- EPFL and CSEM have announced crossing over 30% efficiency milestone for tandem solar cells
- They have achieved 30.93% efficiency on 1 cm2 area for perovskite layers on planarized silicon surface
- The team has also achieved 31.25% efficiency for textured device architecture using the same cell area
- NREL has independently certified both efficiency levels which the Swiss team claims to be new world records
Switzerland’s École Polytechnique Fédérale de Lausanne (EPFL) and Center for Electronics and Microtechnology (CSEM) have breached the 30% power conversion efficiency barrier for perovskite-on-silicon tandem solar cells on 1 cm2, and claim it to pave the way for ‘even more competitive’ solar power generation.
The teams have reported a cell efficiency of 30.93% for which they deposited high-quality perovskite layers from solution on a planarized silicon surface.

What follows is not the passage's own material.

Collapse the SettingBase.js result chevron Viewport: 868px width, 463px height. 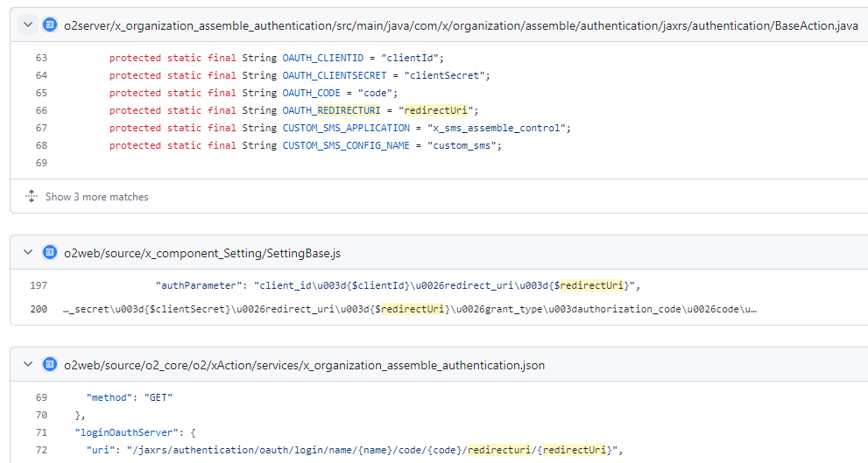(x=28, y=253)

At the same time, they have announced 31.25% efficiency for a new version of a hybrid vapor/solution processing technique compatible with textured silicon surfaces.
Both are new world records for the planar and textured device architecture, they say. The National Renewable Energy Laboratory (NREL) of the US has independently certified both the efficiencies.
Silicon, the most widely used solar cell material, has a theoretical efficiency limit of around 29% while its actual efficiency has reached under 27%. Perovskite cells have a lower carbon footprint, promise higher efficiency and cost reduction. Putting these together, according to technology researchers, is a cost-effective way to achieve cost competitiveness with higher efficiency and widespread applicability.
Having crossed this ‘psychological barrier’ of breaching 30% efficiency, Prof. Christophe Ballif, Head of EPFL Photovoltaics Laboratory and CSEM’s Sustainable Energy Center said, “The 30% efficiency mark had already been achieved with other types of materials, namely III-V semiconductors. However, these materials and the processes used to make them are too expensive to sustain the energy transition – these devices are a thousand times more expensive than silicon solar cells. Our results are the first to show that the 30% barrier can be overcome using low-cost materials and processes, which should open new perspectives for the future of PV.”
Tandem solar cells can have a great deal of applicability for locations with space constraints as rooftops, facades, vehicles and drones, explains the team.
With this achievement, the Swiss teams have crossed the 29.8% highest efficiency for this tandem combination announced by Germany’s Helmholtz Zentrum Berlin in November 2021 (see 29.80% Record Tandem Solar Cell Efficiency).
EPFL seems on a record hunt for perovskite-silicon cells this year. In April, it reported an efficiency of 29.2% for perovskite and textured silicon tandem solar cell calling it a ‘new world record’ under a sub class of fully textured perovskite-silicon device. In that case, the key was that the cell features a fully textured surface, which closely resembles that of commercially available silicon cells. At the time Ballif emphasized, “Several years of R&D are still needed to bring such technology and manufacturing processes to market.” Adding, “A big challenge will be developing solar cells that can remain stable on our rooftops for more than 25 years. But the higher efficiency we demonstrated without changing the front texture will be very attractive for the photovoltaics industry” (see 29.2% Efficiency Record For Tandem Solar Cell).